Birla Sun Life Pure Value has been one of the blockbuster funds in this rally, its NAV more than doubling in the last one year, even as its benchmark, BSE 200, gained a modest 39 per cent. The fund was an early mover into cyclicals in 2013, when defensive themes — pharma, healthcare and IT were in vogue.
As stocks in the power, infrastructure, oil and gas, engineering and capital goods space made a comeback from January 2014, the fund’s returns zoomed. The move was aided by expectation of a speedier economic recovery following the strong election mandate.
But having spotted value in cyclical stocks early on, the fund was also quick to make a cautious shift into defensives this year. Its strategy to balance allocation between defensives and cyclicals during the early part of 2014 again paid off.
This not only helped the fund better the BSE 200 Index but also race ahead of peers such as ICICI Prudential Value Discovery and L&T India Value Fund on a one-year basis.
Birla Sun Life Pure Value turned a buyer in pharma and FMCG stocks in early 2014 even as it continued to add non-banking financials and oil and gas stocks to its portfolio.

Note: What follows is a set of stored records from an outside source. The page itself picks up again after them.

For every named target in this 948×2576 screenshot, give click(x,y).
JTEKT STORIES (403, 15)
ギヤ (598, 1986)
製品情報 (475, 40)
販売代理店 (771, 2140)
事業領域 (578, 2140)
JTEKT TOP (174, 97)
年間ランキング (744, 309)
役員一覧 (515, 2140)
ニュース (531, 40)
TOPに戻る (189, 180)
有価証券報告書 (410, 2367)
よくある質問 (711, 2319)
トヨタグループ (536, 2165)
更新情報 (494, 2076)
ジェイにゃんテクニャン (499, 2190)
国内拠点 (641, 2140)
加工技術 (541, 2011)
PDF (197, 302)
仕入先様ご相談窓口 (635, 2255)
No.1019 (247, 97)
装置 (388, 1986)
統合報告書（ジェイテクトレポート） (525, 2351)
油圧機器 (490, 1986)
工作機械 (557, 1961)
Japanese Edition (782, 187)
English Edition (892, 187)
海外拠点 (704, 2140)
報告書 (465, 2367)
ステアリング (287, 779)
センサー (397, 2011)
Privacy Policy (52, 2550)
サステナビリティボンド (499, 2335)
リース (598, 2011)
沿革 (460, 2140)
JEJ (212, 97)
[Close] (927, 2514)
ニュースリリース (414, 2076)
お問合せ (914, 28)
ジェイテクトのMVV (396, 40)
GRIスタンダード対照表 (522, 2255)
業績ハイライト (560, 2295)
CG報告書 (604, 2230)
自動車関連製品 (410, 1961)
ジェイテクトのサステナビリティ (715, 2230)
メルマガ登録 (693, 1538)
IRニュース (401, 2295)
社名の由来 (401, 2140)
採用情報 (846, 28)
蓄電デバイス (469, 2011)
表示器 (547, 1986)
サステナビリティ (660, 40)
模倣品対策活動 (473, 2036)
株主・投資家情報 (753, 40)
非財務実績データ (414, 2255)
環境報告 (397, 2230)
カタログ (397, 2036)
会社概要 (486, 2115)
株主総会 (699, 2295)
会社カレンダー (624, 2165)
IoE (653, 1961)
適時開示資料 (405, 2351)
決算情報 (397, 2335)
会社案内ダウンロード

Good stock picks in the mid and small cap space boosted fund’s returns. For instance, the fund was prudent in increasing holding in the stock of small cap cement maker Orient Cement in December 2013. The stock price has risen by over 2.5 times since the start of the year.
Offbeat picksApart from sector choices, some offbeat picks helped. The fund’s decision to invest 2.6 per cent of its assets in the stock of industrial gas and chemical maker Gujarat Fluorochemicals provided a leg-up to its NAV. Other stocks that lifted the fund’s returns include Finolex Cables (153 per cent gain), Sadbhav Engineering (129 per cent), Banco Products (125 per cent), Apar Industries (125 per cent), Atul Auto (116 per cent) and Edelweiss Financial Services (115 per cent).
In the last five months, the fund has again been shedding its defensive skin by loading up on cyclical stocks.
Currently, around 27 per cent of the scheme’s assets are parked in financial stocks, followed by construction (9.3 per cent) and chemicals (8.6 per cent). Pharma, FMCG and IT stocks account for less than 13 per cent of the total assets. From the 34 stocks in December 2013, the fund currently holds 56 stocks in its portfolio.